TPI : Ne soyons pas catastrophistes! Mais ce que je déplore, ce n’est pas tant l’apparition de ces épidémies que l’absence d’une riposte sanitaire efficace et efficiente. L’histoire de l’humanité est marquée par la survenue d’épidémies ou des pandémies dans différents coins de la planète. Mais les hommes ont appris à se défendre pour protéger les populations. Dans le cas de Dolisie, je constate que la réponse des autorités politiques et sanitaires congolaises se résume tristement à la collecte des fonds ! Du président du Congo, Sassou, en passant par ses membres du gouvernement, la campagne de collecte des dons devient un acte pour lequel ces derniers pavoisent. L’on a vu, d’ailleurs, un des ministres de Sassou, Pierre Mabiala, animer une réunion de collecte de dons dans une salle climatisée. Sans vergogne, ces autorités s’érigent donc en association caritative. Mais je me pose une question : en quoi une collecte ou un recensement des dons peut-il constituer, en soi, une riposte sanitaire ? Dans Congo-Brazzaville - un Système de Santé dystopique, je disais que « les quatre épidémies du virus Ebola et des épidémies de choléra survenues après la guerre civile de l’année 1997 (qui a opposé Sassou à Lissouba), n’ont pas emmené les autorités sanitaires congolaises à instaurer un dispositif efficace et de riposte sanitaire ». Et d’ajouter : « … La faune politico-médiatique, sanitaire surtout, c’est « l’homme sans qualités » de Robert Musil. Non pas que cette faune manque d’intelligence ou de diplômes ! Elle est tout simplement dépourvue de spontanéité et de gravité. Elle s’enferme dans des salles climatisées pour réfléchir à une urgence, sans résultats. Conséquence : elle bat en retraite quand arrive la catastrophe ». Aujourd’hui, face à une crise sanitaire qui ébranle Dolisie, la troisième ville du pays, l’attitude des autorités congolaises est en deçà des attentes des populations.

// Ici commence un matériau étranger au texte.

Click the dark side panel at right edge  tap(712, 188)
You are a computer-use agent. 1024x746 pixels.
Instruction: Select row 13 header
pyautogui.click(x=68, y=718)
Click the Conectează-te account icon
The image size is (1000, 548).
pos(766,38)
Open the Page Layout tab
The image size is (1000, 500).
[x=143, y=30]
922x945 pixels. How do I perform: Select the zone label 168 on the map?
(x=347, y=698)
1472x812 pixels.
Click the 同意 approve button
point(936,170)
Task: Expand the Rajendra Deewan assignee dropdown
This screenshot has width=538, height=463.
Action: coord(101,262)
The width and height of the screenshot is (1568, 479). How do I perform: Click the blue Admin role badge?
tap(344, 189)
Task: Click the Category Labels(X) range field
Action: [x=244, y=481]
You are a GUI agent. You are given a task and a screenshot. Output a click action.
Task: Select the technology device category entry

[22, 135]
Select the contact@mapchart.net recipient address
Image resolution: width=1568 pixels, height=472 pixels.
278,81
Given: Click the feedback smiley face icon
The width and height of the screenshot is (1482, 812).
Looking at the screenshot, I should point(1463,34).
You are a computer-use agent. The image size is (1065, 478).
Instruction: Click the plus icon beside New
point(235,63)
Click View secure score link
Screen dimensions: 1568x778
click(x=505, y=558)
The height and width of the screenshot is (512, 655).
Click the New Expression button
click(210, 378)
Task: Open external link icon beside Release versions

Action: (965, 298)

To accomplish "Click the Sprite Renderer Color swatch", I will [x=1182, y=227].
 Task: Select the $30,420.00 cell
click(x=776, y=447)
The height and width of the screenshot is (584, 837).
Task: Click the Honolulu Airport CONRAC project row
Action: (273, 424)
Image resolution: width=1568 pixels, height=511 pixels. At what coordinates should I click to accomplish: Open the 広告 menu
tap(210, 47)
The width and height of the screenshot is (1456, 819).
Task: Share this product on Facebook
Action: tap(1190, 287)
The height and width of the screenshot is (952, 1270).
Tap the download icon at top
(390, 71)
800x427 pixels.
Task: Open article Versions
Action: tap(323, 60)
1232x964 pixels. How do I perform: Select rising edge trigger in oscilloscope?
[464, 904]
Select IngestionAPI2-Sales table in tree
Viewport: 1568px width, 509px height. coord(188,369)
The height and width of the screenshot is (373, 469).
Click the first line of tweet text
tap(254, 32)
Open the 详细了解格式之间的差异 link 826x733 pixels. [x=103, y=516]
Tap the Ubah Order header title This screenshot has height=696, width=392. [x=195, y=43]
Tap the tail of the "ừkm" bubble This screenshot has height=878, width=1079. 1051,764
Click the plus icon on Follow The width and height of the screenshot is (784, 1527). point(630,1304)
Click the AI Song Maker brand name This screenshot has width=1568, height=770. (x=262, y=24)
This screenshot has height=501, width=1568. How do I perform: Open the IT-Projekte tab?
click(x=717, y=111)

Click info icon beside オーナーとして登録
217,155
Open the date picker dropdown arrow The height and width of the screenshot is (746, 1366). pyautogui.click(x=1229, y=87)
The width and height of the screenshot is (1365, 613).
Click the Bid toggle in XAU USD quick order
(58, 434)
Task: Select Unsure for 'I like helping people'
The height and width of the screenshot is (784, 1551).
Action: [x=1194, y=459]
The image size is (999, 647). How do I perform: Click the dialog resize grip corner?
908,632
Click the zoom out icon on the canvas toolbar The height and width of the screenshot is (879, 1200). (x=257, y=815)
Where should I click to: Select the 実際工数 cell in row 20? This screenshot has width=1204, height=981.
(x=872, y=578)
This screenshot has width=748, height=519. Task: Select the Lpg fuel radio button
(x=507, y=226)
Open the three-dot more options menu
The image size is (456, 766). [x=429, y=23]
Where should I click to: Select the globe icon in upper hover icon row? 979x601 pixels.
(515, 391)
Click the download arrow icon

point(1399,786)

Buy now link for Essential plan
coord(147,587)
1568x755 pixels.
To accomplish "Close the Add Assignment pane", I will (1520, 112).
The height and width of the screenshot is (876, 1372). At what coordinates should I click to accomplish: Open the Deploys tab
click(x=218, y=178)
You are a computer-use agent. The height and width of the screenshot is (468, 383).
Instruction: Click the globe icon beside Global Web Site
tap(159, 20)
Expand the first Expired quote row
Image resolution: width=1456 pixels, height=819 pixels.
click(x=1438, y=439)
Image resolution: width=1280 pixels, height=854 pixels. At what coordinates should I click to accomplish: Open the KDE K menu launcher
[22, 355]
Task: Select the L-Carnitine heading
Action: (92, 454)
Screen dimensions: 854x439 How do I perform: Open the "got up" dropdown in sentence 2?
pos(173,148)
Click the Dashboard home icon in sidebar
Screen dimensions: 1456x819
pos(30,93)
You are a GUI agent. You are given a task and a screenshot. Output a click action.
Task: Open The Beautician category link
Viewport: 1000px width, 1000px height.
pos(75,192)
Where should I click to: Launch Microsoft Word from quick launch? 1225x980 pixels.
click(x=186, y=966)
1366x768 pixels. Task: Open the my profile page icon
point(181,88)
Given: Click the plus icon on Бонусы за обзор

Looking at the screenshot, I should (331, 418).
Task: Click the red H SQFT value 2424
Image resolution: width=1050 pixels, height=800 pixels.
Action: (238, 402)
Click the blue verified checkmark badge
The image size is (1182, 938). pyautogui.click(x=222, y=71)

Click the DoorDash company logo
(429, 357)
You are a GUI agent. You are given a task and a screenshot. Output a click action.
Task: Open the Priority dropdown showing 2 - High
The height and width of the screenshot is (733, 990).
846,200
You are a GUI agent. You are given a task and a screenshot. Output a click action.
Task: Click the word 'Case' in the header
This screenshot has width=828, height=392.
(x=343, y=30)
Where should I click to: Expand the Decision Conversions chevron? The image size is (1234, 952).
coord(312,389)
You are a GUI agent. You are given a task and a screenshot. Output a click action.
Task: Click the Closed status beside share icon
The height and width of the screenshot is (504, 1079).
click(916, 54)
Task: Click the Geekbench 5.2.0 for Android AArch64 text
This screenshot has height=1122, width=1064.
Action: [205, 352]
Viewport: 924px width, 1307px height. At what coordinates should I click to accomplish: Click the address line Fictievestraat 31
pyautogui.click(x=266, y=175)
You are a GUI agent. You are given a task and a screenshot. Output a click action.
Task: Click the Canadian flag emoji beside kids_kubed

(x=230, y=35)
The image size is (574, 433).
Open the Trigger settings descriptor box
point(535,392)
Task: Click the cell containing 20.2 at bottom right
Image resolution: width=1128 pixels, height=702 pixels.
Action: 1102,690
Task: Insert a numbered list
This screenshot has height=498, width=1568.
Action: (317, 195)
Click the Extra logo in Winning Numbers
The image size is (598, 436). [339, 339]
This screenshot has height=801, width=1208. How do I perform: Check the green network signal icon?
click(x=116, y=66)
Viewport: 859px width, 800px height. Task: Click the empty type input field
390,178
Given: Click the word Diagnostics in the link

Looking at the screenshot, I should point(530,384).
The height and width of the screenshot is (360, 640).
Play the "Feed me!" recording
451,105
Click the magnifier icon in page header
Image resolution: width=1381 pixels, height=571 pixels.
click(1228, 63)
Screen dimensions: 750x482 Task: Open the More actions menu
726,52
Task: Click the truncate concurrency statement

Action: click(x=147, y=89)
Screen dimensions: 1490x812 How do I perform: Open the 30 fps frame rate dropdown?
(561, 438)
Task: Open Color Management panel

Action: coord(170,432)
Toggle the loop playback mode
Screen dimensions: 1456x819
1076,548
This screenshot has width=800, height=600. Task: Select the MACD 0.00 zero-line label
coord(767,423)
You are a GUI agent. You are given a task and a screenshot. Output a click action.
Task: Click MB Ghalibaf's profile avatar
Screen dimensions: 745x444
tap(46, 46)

À vous entendre, le Congo est toujours en retard sur les crises sanitaires, sinon inexistant...
TPI : Rappelez-vous la crise sanitaire consécutive aux explosions d’un dépôt d’armes de guerre dans un quartier résidentiel de Brazzaville ! Nous étions alors en le 4 mars 2012. Le système sanitaire de Sassou était mis à nu, à la grande stupéfaction des professionnels de santé de la République Démocratique du Congo et du Royaume du Maroc venus en renfort. Au sortir de cette épreuve, les autorités congolaises semblaient avoir tiré des leçons de leur incurie, en promettant de mettre en place une structure de gestion des catastrophes sanitaires, dont la direction fut confiée au professeur Elira Alexis Dokekias, alors DG au ministère de la santé de l’époque. Ö que non ! Des fonds furent débloqués à cette fin, mais en fait, « le système Sassou a toujours fonctionné comme ça : on lance un projet, qui parait de premier abord salutaire, puis on débloque les fonds pour le mener à bien, s’en suivent des réunionites moyennant le versement des primes – la condition sine qua non de participer à ce genre de réunions. Et les responsables de multiplier indûment ces réunions avec les même participants, parfois fictifs, pour épaissir leurs primes. À la fin, aucun projet n’aboutit ». De fait, les gesticulations orchestrées par les autorités politiques et sanitaires sur la crise sanitaire de Dolisie, n’est qu’un aspect, parmi tant d’autres, de la dystopie sanitaire congolaise. De mon point de vue, elle requiert une solution systémique au sommet de l’État congolais.